───── Task data
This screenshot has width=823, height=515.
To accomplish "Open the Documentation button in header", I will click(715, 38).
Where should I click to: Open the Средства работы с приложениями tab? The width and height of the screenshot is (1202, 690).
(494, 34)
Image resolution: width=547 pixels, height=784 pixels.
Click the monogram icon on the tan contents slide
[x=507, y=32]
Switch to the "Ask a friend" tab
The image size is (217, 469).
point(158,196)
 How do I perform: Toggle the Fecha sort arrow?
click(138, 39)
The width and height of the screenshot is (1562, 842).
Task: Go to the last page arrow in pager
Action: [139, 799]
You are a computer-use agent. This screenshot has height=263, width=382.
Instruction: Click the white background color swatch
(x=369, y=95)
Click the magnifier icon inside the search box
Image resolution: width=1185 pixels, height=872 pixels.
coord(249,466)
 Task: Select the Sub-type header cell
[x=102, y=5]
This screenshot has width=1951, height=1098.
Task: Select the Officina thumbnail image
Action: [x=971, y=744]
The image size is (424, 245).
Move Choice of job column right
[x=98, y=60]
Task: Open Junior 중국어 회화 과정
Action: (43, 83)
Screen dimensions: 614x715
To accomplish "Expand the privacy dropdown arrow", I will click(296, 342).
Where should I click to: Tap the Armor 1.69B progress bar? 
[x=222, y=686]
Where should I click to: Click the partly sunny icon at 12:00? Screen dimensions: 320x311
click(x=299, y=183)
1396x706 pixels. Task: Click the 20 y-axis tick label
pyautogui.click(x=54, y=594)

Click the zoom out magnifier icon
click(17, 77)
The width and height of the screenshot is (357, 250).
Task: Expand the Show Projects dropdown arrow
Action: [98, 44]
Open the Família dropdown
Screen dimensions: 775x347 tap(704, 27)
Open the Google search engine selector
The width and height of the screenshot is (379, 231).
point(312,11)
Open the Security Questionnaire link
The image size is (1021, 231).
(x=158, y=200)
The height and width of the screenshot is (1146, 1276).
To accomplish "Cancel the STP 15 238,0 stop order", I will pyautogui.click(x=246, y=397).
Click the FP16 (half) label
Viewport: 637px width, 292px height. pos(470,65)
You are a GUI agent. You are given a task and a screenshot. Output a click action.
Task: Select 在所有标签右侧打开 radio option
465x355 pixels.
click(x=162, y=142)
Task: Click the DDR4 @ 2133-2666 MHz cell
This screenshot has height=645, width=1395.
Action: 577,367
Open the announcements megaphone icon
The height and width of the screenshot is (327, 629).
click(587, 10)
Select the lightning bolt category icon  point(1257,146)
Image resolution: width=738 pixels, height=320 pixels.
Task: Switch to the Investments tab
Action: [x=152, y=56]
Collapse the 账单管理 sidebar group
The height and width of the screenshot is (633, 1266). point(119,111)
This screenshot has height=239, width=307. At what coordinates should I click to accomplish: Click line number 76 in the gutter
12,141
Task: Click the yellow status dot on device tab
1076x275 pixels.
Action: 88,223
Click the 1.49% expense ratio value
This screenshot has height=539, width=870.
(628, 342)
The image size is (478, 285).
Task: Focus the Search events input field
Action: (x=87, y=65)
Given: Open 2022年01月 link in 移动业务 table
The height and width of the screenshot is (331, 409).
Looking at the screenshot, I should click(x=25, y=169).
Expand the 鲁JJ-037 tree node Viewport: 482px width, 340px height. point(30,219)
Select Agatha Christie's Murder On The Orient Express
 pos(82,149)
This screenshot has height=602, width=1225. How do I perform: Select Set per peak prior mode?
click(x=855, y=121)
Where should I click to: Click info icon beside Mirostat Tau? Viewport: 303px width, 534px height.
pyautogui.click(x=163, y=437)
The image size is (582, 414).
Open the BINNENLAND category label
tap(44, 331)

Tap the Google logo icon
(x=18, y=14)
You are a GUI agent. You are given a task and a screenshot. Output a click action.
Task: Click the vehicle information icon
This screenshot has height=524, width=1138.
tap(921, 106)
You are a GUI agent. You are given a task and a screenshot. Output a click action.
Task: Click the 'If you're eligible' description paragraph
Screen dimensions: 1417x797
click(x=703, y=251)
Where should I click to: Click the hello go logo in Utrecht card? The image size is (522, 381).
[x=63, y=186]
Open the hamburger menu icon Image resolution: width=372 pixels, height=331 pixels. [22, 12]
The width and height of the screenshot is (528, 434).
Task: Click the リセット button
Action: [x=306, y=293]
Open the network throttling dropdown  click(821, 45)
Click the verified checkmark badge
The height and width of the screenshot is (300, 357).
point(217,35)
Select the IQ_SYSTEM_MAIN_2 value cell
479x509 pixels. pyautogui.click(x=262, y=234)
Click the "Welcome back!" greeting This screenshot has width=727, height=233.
──────────
• **Task**
Write out every entry again exactly, please, with nothing missing.

• **Solution for this task**
This screenshot has width=823, height=515.
To accomplish "Open the Documentation button in header", I will click(715, 38).
Where should I click to: Open the Средства работы с приложениями tab? The width and height of the screenshot is (1202, 690).
(494, 34)
Image resolution: width=547 pixels, height=784 pixels.
Click the monogram icon on the tan contents slide
[x=507, y=32]
Switch to the "Ask a friend" tab
The image size is (217, 469).
point(158,196)
 How do I perform: Toggle the Fecha sort arrow?
click(138, 39)
The width and height of the screenshot is (1562, 842).
Task: Go to the last page arrow in pager
Action: [139, 799]
You are a computer-use agent. This screenshot has height=263, width=382.
Instruction: Click the white background color swatch
(x=369, y=95)
Click the magnifier icon inside the search box
Image resolution: width=1185 pixels, height=872 pixels.
coord(249,466)
 Task: Select the Sub-type header cell
[x=102, y=5]
This screenshot has width=1951, height=1098.
Task: Select the Officina thumbnail image
Action: [x=971, y=744]
The image size is (424, 245).
Move Choice of job column right
[x=98, y=60]
Task: Open Junior 중국어 회화 과정
Action: (43, 83)
Screen dimensions: 614x715
To accomplish "Expand the privacy dropdown arrow", I will click(296, 342).
Where should I click to: Tap the Armor 1.69B progress bar? 
[x=222, y=686]
Where should I click to: Click the partly sunny icon at 12:00? Screen dimensions: 320x311
click(x=299, y=183)
1396x706 pixels. Task: Click the 20 y-axis tick label
pyautogui.click(x=54, y=594)

Click the zoom out magnifier icon
click(17, 77)
The width and height of the screenshot is (357, 250).
Task: Expand the Show Projects dropdown arrow
Action: [98, 44]
Open the Família dropdown
Screen dimensions: 775x347 tap(704, 27)
Open the Google search engine selector
The width and height of the screenshot is (379, 231).
point(312,11)
Open the Security Questionnaire link
The image size is (1021, 231).
(x=158, y=200)
The height and width of the screenshot is (1146, 1276).
To accomplish "Cancel the STP 15 238,0 stop order", I will pyautogui.click(x=246, y=397).
Click the FP16 (half) label
Viewport: 637px width, 292px height. pos(470,65)
You are a GUI agent. You are given a task and a screenshot. Output a click action.
Task: Select 在所有标签右侧打开 radio option
465x355 pixels.
click(x=162, y=142)
Task: Click the DDR4 @ 2133-2666 MHz cell
This screenshot has height=645, width=1395.
Action: 577,367
Open the announcements megaphone icon
The height and width of the screenshot is (327, 629).
click(587, 10)
Select the lightning bolt category icon  point(1257,146)
Image resolution: width=738 pixels, height=320 pixels.
Task: Switch to the Investments tab
Action: [x=152, y=56]
Collapse the 账单管理 sidebar group
The height and width of the screenshot is (633, 1266). point(119,111)
This screenshot has height=239, width=307. At what coordinates should I click to accomplish: Click line number 76 in the gutter
12,141
Task: Click the yellow status dot on device tab
1076x275 pixels.
Action: 88,223
Click the 1.49% expense ratio value
This screenshot has height=539, width=870.
(628, 342)
The image size is (478, 285).
Task: Focus the Search events input field
Action: (x=87, y=65)
Given: Open 2022年01月 link in 移动业务 table
The height and width of the screenshot is (331, 409).
Looking at the screenshot, I should click(x=25, y=169).
Expand the 鲁JJ-037 tree node Viewport: 482px width, 340px height. point(30,219)
Select Agatha Christie's Murder On The Orient Express
 pos(82,149)
This screenshot has height=602, width=1225. How do I perform: Select Set per peak prior mode?
click(x=855, y=121)
Where should I click to: Click info icon beside Mirostat Tau? Viewport: 303px width, 534px height.
pyautogui.click(x=163, y=437)
The image size is (582, 414).
Open the BINNENLAND category label
tap(44, 331)

Tap the Google logo icon
(x=18, y=14)
You are a GUI agent. You are given a task and a screenshot. Output a click action.
Task: Click the vehicle information icon
This screenshot has height=524, width=1138.
tap(921, 106)
You are a GUI agent. You are given a task and a screenshot. Output a click action.
Task: Click the 'If you're eligible' description paragraph
Screen dimensions: 1417x797
click(x=703, y=251)
Where should I click to: Click the hello go logo in Utrecht card? The image size is (522, 381).
[x=63, y=186]
Open the hamburger menu icon Image resolution: width=372 pixels, height=331 pixels. [22, 12]
The width and height of the screenshot is (528, 434).
Task: Click the リセット button
Action: [x=306, y=293]
Open the network throttling dropdown  click(821, 45)
Click the verified checkmark badge
The height and width of the screenshot is (300, 357).
point(217,35)
Select the IQ_SYSTEM_MAIN_2 value cell
479x509 pixels. pyautogui.click(x=262, y=234)
Click the "Welcome back!" greeting This screenshot has width=727, height=233.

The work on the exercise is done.